Copy the rows starting at the one that contains "Facebook (41, 1020)" and ending at the one that contains "Ergonomisch onderzoek (10, 519)", swapping "Tourism" for "Travel" and changing nothing else.
- - - -
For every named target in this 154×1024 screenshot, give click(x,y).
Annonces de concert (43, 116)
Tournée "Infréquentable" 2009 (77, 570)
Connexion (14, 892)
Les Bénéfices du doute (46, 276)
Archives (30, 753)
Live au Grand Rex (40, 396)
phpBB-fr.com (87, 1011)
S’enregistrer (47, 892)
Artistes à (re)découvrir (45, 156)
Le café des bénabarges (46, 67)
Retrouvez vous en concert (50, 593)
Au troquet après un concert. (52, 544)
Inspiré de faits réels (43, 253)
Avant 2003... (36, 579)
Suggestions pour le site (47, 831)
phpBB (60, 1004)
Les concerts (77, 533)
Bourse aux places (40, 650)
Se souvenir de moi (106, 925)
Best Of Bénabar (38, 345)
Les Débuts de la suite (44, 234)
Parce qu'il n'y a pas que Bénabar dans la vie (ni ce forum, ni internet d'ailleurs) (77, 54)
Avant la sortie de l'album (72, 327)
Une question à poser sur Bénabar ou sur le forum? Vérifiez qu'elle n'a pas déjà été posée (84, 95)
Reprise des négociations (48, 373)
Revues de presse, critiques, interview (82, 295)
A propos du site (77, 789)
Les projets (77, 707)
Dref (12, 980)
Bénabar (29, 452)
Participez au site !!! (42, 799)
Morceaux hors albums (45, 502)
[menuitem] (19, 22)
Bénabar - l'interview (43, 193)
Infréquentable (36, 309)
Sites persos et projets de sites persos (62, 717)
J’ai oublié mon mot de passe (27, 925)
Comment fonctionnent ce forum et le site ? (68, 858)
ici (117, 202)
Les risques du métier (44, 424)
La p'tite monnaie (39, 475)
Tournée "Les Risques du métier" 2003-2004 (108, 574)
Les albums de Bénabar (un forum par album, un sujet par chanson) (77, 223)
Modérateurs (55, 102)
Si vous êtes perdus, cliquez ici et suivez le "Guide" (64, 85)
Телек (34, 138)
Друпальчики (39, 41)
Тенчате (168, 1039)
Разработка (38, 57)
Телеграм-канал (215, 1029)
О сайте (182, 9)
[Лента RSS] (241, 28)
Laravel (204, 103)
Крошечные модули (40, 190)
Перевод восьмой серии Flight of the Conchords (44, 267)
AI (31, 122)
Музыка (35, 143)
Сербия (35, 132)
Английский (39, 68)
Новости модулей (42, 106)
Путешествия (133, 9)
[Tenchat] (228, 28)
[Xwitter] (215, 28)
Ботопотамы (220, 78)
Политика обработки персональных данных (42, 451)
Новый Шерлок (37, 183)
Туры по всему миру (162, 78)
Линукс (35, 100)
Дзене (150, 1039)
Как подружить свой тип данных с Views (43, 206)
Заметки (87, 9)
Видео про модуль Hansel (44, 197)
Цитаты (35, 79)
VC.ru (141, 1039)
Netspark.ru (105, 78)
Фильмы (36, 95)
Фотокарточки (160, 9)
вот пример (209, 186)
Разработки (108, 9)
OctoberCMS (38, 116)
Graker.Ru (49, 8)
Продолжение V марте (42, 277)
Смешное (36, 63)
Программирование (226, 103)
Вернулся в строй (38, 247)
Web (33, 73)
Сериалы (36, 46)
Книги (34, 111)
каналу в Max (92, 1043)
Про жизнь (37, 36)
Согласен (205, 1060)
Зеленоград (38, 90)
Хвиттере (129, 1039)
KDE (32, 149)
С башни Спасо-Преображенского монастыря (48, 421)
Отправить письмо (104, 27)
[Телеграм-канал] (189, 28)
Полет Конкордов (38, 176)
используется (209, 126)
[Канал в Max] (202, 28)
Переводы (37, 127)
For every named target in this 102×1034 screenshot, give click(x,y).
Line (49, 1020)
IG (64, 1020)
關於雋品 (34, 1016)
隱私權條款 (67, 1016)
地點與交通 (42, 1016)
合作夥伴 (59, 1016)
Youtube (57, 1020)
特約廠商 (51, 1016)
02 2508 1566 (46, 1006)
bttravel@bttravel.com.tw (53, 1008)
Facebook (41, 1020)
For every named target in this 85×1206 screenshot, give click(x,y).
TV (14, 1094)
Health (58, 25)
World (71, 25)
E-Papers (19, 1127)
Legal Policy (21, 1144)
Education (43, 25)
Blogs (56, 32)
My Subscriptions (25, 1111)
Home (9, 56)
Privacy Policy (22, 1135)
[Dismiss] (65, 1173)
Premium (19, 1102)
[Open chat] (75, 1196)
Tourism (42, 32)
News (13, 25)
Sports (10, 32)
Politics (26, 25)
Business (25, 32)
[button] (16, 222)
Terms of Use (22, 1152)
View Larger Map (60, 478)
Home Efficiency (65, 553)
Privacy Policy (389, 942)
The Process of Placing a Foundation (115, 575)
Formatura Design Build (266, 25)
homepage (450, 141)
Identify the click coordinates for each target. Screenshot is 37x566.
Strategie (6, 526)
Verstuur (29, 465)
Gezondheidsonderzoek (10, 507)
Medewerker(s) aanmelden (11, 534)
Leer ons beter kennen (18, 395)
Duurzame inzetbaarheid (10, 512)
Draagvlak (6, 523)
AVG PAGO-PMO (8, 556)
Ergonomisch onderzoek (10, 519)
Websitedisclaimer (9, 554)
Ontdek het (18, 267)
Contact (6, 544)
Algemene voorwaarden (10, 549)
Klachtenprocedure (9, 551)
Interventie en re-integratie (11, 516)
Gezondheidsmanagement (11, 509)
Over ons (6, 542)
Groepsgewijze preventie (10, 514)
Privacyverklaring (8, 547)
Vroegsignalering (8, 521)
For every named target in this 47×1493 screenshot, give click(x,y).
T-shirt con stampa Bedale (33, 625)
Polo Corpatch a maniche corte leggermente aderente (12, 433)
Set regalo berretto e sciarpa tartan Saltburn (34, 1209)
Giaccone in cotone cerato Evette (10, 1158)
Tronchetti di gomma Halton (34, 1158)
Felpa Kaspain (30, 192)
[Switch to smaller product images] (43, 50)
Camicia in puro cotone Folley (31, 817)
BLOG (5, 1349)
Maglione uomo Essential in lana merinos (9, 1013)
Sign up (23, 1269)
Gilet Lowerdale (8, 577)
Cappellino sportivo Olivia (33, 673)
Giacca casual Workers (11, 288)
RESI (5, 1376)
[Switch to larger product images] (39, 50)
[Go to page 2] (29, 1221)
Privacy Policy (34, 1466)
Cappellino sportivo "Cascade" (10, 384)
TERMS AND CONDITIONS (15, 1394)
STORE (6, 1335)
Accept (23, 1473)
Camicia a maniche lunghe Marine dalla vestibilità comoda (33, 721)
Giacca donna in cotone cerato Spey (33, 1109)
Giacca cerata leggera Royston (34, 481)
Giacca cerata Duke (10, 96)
- - - -
Solution to this problem
Facebook (41, 1020)
For every named target in this 85×1206 screenshot, give click(x,y).
TV (14, 1094)
Health (58, 25)
World (71, 25)
E-Papers (19, 1127)
Legal Policy (21, 1144)
Education (43, 25)
Blogs (56, 32)
My Subscriptions (25, 1111)
Home (9, 56)
Privacy Policy (22, 1135)
[Dismiss] (65, 1173)
Premium (19, 1102)
[Open chat] (75, 1196)
Travel (42, 32)
News (13, 25)
Sports (10, 32)
Politics (26, 25)
Business (25, 32)
[button] (16, 222)
Terms of Use (22, 1152)
View Larger Map (60, 478)
Home Efficiency (65, 553)
Privacy Policy (389, 942)
The Process of Placing a Foundation (115, 575)
Formatura Design Build (266, 25)
homepage (450, 141)
Identify the click coordinates for each target. Screenshot is 37x566.
Strategie (6, 526)
Verstuur (29, 465)
Gezondheidsonderzoek (10, 507)
Medewerker(s) aanmelden (11, 534)
Leer ons beter kennen (18, 395)
Duurzame inzetbaarheid (10, 512)
Draagvlak (6, 523)
AVG PAGO-PMO (8, 556)
Ergonomisch onderzoek (10, 519)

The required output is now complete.